HI.  I'm not really good at introductions or sharing my feelings with strangers, but I hope in time to find that I can open up here.
I have been in a relationship with a BPD partner for a little over 5 years.  There are very many things I love about him, but then there are the things that make me so angry and stressed out that I just don't want to see him.  He is not physically, nor has he ever been physically abusive but the verbal berating is a common thing. 
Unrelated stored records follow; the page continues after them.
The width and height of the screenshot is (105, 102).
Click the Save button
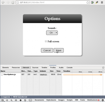pyautogui.click(x=59, y=50)
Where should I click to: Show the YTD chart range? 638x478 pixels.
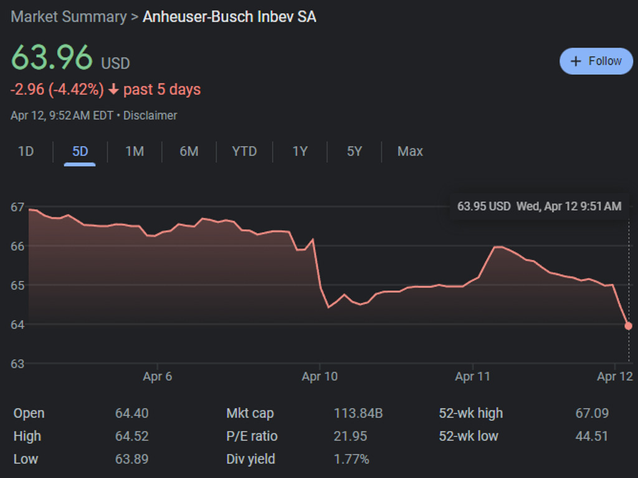click(244, 152)
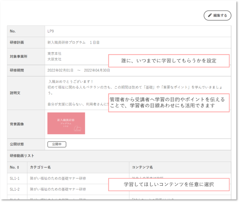Screen dimensions: 239x202
Task: Select the SL1-1 row number
Action: (15, 178)
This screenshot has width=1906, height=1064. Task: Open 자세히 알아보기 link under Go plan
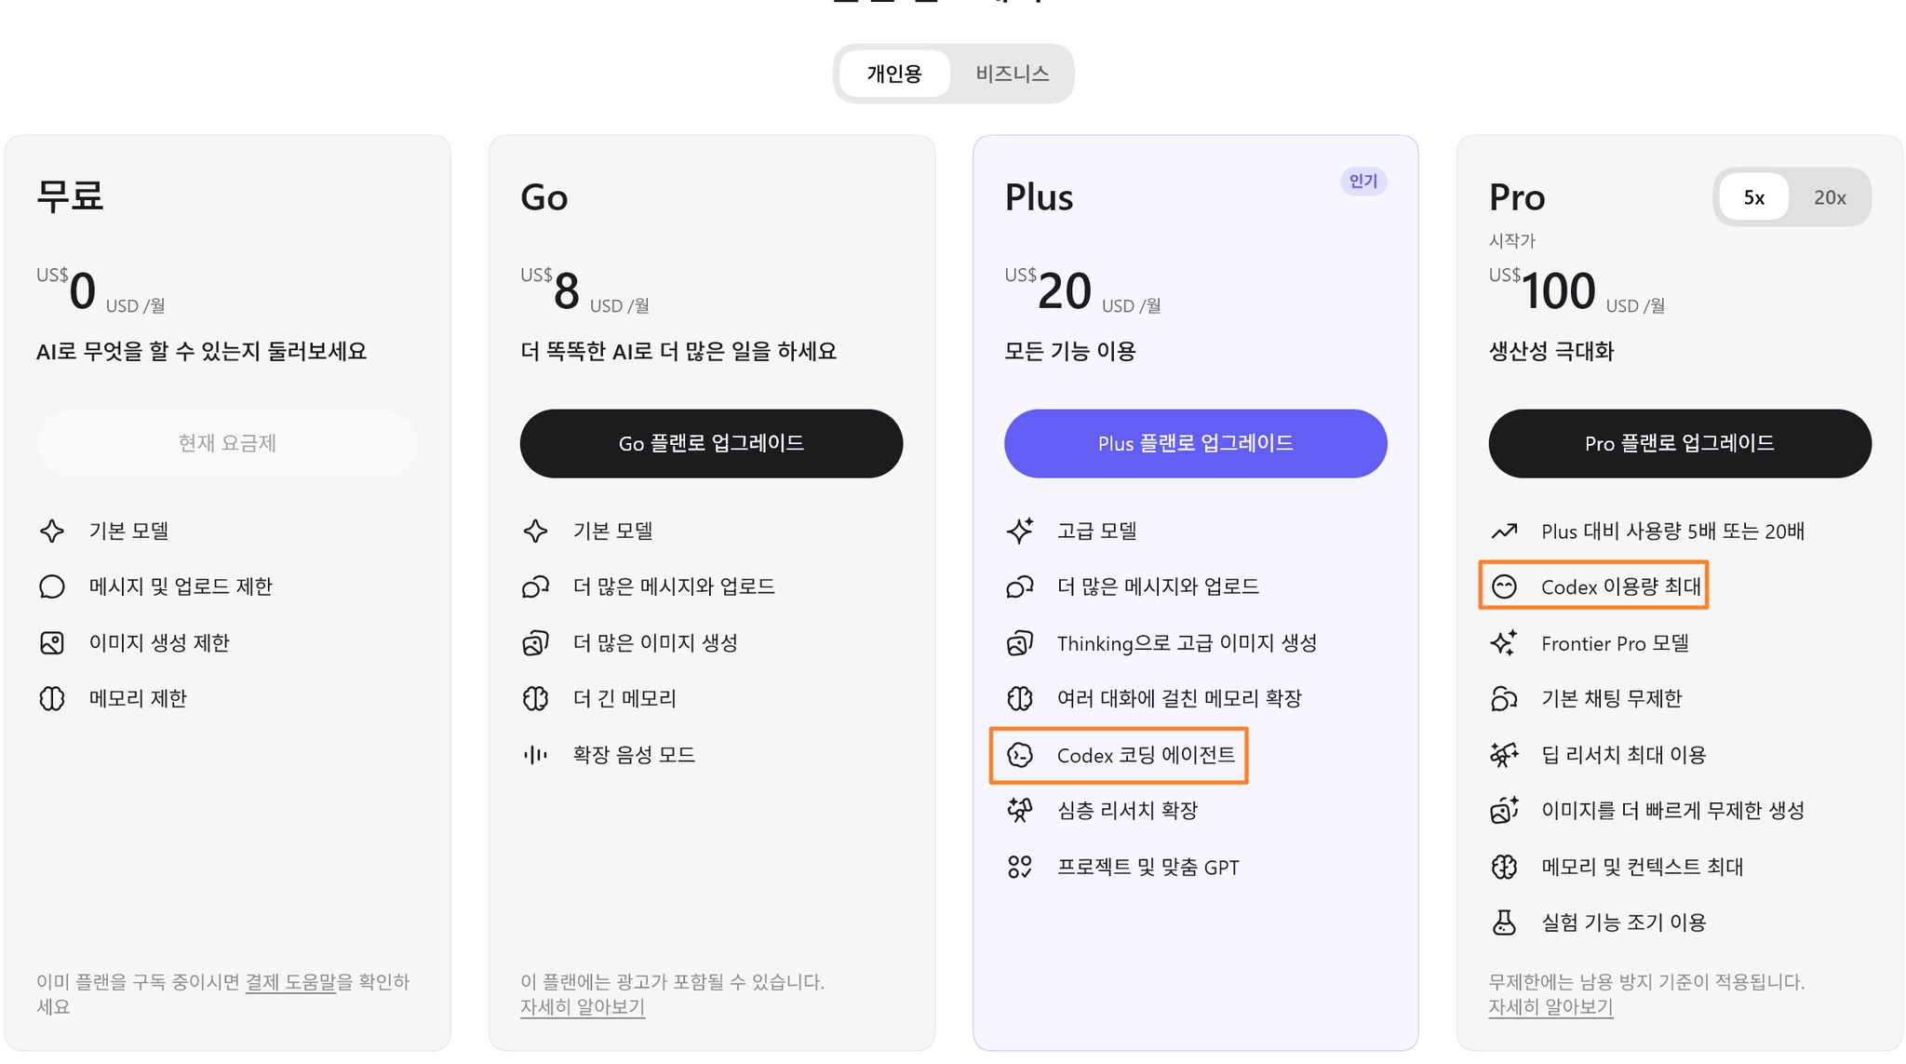coord(583,1007)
Today is my Birhtday and he woke up in one of his "moods".  This often happens around special occassions (birthdays, Christmas, vacations).  I was looking forward to a nice supper out and was "walking on eggshells" all day to keep the pressure down.  Finally we arrive at the restaurant (the one I chose) and he let me off at the door.  He parked the car while I waited just inside for him.  When he came in the first thing he said was "It's obvious that you don't want to eat here!"  I replied "Yes, I do"  He says "No.  You're just standing there and I can tell you don't want to be here".  So I simply said "Then I'm going home."  He said that was great and headed back to the car.  On the way home the only words he spoke were "Happy *** Birthday.
This is not the first time this has happened (or situations simular).  It is so painful because I KNOW he really wanted to take me out for my Birthday.  Now, tomorrow, he will expect me to act like nothing happened and that't where I get confused and don't know what to do.  What  can anyone offer me to help me through these situations.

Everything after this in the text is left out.